2.13Un certificat de baptême et une note établie par un pasteur de l’église de Kronborgvejens étaient joints à la lettre du Conseil danois pour les réfugiés demandant la réouverture du dossier de demande d’asile de l’auteur. Le Conseil était d’avis que l’auteur remplissait les conditions requises pour obtenir un permis de séjour au titre du paragraphe 1 de l’article 7 de la loi relative aux étrangers. À ce propos, il renvoyait à de précédentes décisions de la Commission concernant des Afghans convertis au christianisme et soutenait que, même s’il n’était pas établi que les autorités afghanes aient ou non eu connaissance de la conversion de l’auteur, l’on ne pouvait exclure le risque que ces autorités en soient informées en cas de renvoi de l’auteur en Afghanistan. Selon le Conseil, il serait difficile à l’auteur, après sa conversion, de dissimuler sa nouvelle appartenance religieuse s’il était renvoyé en Afghanistan. En outre, son comportement attirerait d’autant plus l’attention de la population locale qu’il reviendrait d’un pays européen, de sorte que même le plus petit écart par rapport aux normes et principes religieux mettrait l’auteur dans une situation particulièrement vulnérable. Le Conseil ajoutait que, selon de précédentes décisions rendues par la Commission dans des affaires concernant des convertis au christianisme, il ne pouvait être demandé à l’auteur de dissimuler ses convictions religieuses pour éviter tout problème dans son pays d’origine.

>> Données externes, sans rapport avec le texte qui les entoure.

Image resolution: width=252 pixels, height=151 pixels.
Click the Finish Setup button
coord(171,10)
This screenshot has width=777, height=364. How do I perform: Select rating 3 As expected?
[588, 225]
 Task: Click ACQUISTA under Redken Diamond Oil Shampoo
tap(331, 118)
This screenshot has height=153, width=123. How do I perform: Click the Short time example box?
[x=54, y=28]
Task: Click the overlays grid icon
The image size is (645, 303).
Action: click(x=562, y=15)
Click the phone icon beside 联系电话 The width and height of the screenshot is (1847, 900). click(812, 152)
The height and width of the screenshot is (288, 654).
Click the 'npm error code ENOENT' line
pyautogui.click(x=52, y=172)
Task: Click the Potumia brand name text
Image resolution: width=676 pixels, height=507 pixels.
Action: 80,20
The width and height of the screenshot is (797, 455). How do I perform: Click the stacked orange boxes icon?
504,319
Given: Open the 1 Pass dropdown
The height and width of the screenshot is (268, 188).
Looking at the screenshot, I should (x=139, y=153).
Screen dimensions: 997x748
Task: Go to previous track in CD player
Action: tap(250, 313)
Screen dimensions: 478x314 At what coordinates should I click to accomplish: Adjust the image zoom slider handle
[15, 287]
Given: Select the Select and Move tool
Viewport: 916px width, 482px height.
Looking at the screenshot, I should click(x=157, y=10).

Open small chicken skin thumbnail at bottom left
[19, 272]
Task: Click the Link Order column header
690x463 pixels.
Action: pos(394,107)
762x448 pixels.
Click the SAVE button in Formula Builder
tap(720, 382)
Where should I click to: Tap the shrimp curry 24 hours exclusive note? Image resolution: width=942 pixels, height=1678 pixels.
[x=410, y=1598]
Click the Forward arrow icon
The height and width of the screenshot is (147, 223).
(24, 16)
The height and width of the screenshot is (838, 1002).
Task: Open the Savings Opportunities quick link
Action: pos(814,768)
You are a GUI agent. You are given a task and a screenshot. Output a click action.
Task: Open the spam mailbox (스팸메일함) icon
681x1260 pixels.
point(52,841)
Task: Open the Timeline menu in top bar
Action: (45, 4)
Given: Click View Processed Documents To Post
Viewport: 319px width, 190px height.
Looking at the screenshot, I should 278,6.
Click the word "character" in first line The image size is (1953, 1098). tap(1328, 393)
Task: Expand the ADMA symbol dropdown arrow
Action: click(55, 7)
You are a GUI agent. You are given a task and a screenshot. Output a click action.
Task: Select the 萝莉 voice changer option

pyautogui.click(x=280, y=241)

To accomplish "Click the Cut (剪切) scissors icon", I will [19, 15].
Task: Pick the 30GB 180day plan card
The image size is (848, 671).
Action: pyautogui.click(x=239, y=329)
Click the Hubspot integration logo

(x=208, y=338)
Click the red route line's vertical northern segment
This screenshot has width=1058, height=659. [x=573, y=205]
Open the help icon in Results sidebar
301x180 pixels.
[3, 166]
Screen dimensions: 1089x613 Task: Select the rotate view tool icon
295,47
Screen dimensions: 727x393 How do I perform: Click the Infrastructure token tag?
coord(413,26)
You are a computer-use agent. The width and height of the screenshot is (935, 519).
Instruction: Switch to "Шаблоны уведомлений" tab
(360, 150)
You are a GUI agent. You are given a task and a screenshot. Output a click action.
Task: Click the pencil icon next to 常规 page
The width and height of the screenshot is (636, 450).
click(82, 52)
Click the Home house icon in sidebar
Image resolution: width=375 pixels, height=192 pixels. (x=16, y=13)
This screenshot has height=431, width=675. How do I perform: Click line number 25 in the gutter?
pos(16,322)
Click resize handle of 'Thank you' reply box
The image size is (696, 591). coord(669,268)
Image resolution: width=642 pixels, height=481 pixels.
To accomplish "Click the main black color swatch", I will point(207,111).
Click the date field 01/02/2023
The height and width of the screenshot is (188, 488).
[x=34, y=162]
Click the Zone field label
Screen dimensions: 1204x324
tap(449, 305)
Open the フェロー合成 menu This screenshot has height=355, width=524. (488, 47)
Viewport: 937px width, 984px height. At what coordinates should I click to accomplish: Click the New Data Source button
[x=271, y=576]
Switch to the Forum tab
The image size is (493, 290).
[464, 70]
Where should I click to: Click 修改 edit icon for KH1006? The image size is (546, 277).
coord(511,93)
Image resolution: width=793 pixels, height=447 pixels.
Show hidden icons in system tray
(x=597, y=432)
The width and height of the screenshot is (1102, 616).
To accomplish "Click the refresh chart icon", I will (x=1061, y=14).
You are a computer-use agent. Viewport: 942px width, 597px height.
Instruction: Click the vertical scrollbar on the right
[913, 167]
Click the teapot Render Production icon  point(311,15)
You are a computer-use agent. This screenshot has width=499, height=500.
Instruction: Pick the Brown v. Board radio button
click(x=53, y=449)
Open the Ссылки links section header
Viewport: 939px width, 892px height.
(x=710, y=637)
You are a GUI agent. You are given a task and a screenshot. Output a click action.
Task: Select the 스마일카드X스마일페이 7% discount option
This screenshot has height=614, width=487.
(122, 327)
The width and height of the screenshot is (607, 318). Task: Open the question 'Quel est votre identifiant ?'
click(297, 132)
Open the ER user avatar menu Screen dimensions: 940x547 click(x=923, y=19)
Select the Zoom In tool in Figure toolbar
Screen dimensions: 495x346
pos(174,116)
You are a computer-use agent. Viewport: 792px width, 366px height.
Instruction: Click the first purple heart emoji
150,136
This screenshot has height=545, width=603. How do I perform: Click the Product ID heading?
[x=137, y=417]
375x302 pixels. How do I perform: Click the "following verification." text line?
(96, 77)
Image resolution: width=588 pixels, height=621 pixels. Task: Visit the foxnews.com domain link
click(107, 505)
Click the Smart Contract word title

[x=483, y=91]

2.14Dans sa décision du 6 février 2014, la Commission de recours des réfugiés a déclaré qu’au vu de ces éléments, il n’existait à son avis aucun motif de réouverture du dossier, ni aucun motif de prolongation du délai fixé pour le départ de l’auteur, étant donné qu’elle n’avait été saisie d’aucune nouvelle information ou opinion par rapport aux renseignements présentés au cours de la première audience devant elle.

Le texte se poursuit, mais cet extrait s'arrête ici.